### Task prompt
Each record has to be returned exactly as it appears.

Supplied information Start Marker

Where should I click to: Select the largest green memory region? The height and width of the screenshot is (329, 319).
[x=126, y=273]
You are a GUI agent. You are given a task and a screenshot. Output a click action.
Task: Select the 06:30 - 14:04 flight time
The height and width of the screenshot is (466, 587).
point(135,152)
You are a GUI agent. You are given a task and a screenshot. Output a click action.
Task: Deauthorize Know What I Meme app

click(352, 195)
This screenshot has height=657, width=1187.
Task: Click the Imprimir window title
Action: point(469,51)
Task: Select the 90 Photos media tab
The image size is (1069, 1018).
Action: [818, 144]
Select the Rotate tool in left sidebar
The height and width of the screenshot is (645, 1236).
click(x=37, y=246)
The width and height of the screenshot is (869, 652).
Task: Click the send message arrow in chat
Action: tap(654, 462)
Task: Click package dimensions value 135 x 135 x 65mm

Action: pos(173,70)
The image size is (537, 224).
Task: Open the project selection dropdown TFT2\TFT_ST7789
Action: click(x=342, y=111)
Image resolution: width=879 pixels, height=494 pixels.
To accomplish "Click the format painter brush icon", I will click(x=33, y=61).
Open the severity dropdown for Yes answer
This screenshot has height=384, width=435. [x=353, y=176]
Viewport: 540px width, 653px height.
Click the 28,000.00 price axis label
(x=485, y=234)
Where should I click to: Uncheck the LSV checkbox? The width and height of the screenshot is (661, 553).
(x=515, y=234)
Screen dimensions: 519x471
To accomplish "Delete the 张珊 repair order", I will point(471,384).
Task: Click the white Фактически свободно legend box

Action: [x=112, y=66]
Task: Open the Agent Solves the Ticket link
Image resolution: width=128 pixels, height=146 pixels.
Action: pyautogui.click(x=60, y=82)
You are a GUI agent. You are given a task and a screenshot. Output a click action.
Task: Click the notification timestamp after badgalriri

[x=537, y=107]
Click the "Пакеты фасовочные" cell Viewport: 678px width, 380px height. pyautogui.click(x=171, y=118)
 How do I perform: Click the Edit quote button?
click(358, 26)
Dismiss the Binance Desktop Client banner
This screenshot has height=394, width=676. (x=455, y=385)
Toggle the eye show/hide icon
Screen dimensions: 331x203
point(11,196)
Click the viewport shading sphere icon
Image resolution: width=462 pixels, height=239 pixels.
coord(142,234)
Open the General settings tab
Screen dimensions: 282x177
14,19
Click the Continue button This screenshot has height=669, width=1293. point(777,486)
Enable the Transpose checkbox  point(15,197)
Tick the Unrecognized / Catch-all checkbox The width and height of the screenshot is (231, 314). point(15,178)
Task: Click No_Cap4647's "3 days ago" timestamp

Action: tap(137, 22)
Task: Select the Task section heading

Supplied information End Marker

### Output for this task
Where should I click to: Select the largest green memory region? The height and width of the screenshot is (329, 319).
[x=126, y=273]
You are a GUI agent. You are given a task and a screenshot. Output a click action.
Task: Select the 06:30 - 14:04 flight time
The height and width of the screenshot is (466, 587).
point(135,152)
You are a GUI agent. You are given a task and a screenshot. Output a click action.
Task: Deauthorize Know What I Meme app

click(352, 195)
This screenshot has height=657, width=1187.
Task: Click the Imprimir window title
Action: point(469,51)
Task: Select the 90 Photos media tab
The image size is (1069, 1018).
Action: [818, 144]
Select the Rotate tool in left sidebar
The height and width of the screenshot is (645, 1236).
click(x=37, y=246)
The width and height of the screenshot is (869, 652).
Task: Click the send message arrow in chat
Action: tap(654, 462)
Task: Click package dimensions value 135 x 135 x 65mm

Action: pos(173,70)
The image size is (537, 224).
Task: Open the project selection dropdown TFT2\TFT_ST7789
Action: click(x=342, y=111)
Image resolution: width=879 pixels, height=494 pixels.
To accomplish "Click the format painter brush icon", I will click(x=33, y=61).
Open the severity dropdown for Yes answer
This screenshot has height=384, width=435. [x=353, y=176]
Viewport: 540px width, 653px height.
Click the 28,000.00 price axis label
(x=485, y=234)
Where should I click to: Uncheck the LSV checkbox? The width and height of the screenshot is (661, 553).
(x=515, y=234)
Screen dimensions: 519x471
To accomplish "Delete the 张珊 repair order", I will point(471,384).
Task: Click the white Фактически свободно legend box

Action: [x=112, y=66]
Task: Open the Agent Solves the Ticket link
Image resolution: width=128 pixels, height=146 pixels.
Action: pyautogui.click(x=60, y=82)
You are a GUI agent. You are given a task and a screenshot. Output a click action.
Task: Click the notification timestamp after badgalriri

[x=537, y=107]
Click the "Пакеты фасовочные" cell Viewport: 678px width, 380px height. pyautogui.click(x=171, y=118)
 How do I perform: Click the Edit quote button?
click(358, 26)
Dismiss the Binance Desktop Client banner
This screenshot has height=394, width=676. (x=455, y=385)
Toggle the eye show/hide icon
Screen dimensions: 331x203
point(11,196)
Click the viewport shading sphere icon
Image resolution: width=462 pixels, height=239 pixels.
coord(142,234)
Open the General settings tab
Screen dimensions: 282x177
14,19
Click the Continue button This screenshot has height=669, width=1293. point(777,486)
Enable the Transpose checkbox  point(15,197)
Tick the Unrecognized / Catch-all checkbox The width and height of the screenshot is (231, 314). point(15,178)
Task: Click No_Cap4647's "3 days ago" timestamp

Action: tap(137, 22)
Task: Select the Task section heading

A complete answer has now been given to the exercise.